**What is being asked**
Every line below that has "link" in it should be copied.

Stored data entries
=== Section Start ===

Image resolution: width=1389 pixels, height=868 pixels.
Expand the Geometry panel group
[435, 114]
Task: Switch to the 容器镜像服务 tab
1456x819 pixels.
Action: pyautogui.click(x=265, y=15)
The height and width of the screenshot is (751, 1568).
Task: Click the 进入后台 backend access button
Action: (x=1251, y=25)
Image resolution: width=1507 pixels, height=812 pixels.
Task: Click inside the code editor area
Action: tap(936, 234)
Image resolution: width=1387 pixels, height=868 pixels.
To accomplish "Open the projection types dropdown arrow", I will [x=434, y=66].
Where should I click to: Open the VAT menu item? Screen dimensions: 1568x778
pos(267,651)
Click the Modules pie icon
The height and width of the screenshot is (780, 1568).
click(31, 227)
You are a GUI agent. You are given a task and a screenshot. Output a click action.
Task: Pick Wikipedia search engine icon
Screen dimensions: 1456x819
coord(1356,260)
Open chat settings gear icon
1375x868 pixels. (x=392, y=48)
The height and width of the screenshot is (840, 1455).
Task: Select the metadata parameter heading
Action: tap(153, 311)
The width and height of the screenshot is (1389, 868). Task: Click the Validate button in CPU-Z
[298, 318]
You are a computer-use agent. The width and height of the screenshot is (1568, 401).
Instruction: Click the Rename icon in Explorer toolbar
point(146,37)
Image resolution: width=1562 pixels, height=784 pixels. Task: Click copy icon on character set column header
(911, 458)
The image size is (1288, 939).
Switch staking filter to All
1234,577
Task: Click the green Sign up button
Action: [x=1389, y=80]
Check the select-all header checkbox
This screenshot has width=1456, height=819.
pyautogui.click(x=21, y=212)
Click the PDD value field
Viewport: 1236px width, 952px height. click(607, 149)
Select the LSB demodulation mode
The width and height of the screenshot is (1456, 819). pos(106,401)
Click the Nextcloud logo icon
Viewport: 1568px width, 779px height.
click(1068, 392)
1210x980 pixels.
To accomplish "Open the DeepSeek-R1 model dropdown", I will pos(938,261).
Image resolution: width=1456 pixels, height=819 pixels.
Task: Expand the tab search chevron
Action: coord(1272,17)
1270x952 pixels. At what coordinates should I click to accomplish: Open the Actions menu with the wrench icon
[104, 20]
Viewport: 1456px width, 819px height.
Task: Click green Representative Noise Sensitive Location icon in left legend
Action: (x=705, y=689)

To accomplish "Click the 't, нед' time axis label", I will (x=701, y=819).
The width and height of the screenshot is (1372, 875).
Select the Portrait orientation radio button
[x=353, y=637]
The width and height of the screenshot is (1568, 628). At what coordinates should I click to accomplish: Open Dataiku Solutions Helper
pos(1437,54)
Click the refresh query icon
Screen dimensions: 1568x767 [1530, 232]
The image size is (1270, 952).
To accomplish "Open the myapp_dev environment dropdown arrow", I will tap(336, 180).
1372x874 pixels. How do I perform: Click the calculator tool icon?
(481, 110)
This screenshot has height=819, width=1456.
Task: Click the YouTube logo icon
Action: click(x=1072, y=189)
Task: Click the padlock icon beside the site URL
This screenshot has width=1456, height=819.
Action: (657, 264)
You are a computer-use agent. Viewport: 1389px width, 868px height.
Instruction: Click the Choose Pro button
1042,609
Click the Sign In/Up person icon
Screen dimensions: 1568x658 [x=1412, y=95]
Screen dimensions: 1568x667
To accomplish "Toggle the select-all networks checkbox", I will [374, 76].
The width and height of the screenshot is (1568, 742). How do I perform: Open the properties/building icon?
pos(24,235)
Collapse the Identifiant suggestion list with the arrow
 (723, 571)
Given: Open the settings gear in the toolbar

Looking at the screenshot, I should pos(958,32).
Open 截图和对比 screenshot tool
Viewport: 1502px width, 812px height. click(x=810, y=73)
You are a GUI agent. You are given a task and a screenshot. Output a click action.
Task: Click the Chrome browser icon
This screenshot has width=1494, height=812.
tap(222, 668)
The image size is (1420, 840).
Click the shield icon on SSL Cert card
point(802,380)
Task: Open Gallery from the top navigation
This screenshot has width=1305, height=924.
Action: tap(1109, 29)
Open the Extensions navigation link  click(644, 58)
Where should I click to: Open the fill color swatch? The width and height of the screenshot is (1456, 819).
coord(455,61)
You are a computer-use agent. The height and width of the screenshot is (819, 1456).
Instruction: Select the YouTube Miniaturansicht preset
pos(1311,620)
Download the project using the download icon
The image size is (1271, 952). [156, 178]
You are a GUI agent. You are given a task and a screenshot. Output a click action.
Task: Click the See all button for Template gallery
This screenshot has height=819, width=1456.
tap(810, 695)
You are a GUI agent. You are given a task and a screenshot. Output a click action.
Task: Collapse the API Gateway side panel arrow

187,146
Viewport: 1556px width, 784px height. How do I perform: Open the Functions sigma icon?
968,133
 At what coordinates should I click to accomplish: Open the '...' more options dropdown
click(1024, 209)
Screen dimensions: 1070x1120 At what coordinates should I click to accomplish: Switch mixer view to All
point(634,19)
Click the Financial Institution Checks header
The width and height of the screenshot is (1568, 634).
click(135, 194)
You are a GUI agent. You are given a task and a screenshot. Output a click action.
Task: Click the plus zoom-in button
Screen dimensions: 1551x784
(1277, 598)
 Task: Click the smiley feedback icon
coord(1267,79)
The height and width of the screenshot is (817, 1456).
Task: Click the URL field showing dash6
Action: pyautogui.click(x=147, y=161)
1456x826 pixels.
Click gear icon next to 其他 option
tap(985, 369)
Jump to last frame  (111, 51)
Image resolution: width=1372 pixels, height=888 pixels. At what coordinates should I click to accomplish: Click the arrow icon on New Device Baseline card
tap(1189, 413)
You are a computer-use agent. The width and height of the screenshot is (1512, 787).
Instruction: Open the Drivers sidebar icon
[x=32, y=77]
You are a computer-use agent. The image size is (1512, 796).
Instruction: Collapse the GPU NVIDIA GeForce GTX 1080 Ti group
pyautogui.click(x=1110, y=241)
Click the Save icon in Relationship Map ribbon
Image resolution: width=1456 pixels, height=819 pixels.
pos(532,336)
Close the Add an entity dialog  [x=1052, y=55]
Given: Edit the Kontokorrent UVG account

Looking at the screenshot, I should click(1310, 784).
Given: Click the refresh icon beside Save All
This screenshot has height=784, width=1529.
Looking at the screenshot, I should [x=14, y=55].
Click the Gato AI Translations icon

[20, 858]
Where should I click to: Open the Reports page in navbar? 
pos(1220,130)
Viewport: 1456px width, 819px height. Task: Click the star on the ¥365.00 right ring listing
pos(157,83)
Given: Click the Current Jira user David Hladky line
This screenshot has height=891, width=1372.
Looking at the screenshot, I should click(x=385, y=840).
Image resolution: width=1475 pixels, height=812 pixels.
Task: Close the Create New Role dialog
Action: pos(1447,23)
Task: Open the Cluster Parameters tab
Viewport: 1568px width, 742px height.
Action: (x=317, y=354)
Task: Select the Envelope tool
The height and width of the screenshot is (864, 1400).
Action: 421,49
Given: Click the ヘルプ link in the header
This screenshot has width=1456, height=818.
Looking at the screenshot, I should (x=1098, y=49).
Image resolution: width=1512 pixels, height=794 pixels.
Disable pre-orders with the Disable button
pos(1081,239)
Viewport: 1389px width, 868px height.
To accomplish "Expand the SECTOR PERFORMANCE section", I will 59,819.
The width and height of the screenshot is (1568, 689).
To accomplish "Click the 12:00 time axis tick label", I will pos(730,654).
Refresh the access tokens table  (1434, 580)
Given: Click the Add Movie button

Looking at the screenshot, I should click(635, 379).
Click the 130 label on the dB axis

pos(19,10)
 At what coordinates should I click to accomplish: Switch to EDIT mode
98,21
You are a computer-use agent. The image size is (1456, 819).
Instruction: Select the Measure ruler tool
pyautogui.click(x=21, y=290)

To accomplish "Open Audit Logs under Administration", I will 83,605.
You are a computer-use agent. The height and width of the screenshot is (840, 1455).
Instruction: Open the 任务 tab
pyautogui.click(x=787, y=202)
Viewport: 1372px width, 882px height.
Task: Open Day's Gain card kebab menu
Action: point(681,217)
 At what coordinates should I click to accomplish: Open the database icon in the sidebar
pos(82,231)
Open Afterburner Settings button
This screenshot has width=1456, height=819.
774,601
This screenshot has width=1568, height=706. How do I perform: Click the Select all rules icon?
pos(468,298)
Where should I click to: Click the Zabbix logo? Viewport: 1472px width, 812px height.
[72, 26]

=== Section End ===

**Reply**
Open the Extensions navigation link  click(644, 58)
Given: Click the ヘルプ link in the header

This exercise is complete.